Psychiatric patients (n=375) were recruited from the Institute of Mental Health. Functional impairment was measured using the Sheehan Disability Scale (SDS). Symptom severity was measured with the Patient Health Questionnaire-8 for depression, the Generalised Anxiety Disorder-7 questionnaire for anxiety, and the Positive and Negative Symptoms Scale for schizophrenia spectrum disorders. Analysis of variance was conducted to examine mean differences in SDS scores across the three diagnostic groups. Associations of functional impairment with symptom severity, age, gender, ethnicity, employment and marital status, and education level were examined using linear regression.

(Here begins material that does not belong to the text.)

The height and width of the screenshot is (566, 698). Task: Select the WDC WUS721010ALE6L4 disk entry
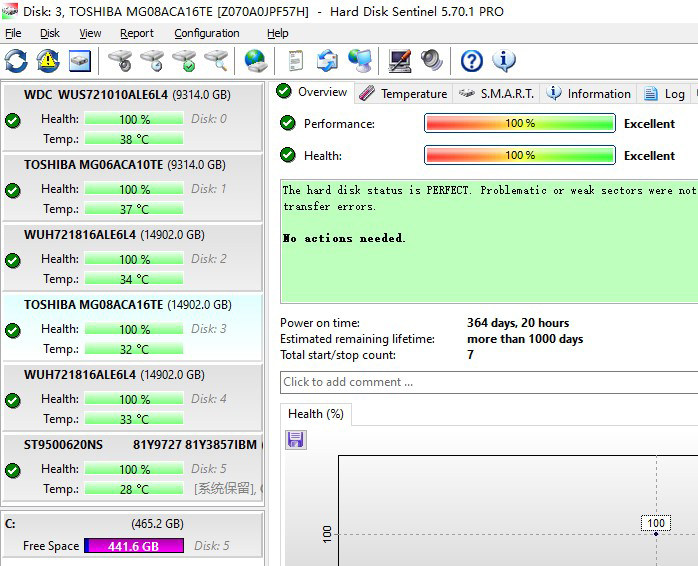pyautogui.click(x=133, y=117)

Patients with schizophrenia spectrum disorders had significantly lower SDS scores in all three domains (work, social, and family life) than those with depression or anxiety. For schizophrenia spectrum disorders, only general psychopathology had a positive significant relationship with impairment; for depression and anxiety disorder, impairment increased with greater symptom severity. After controlling for symptom severity, among patients with depression or anxiety disorder, those who were older and employed had lower impairment, compared to their younger, unemployed counterparts.
The results highlight the importance of addressing functioning and not just symptom management in treatment programmes to yield better outcomes for patients with psychiatric illness, and reflect a need to tailor treatment programmes to better suit their functional needs.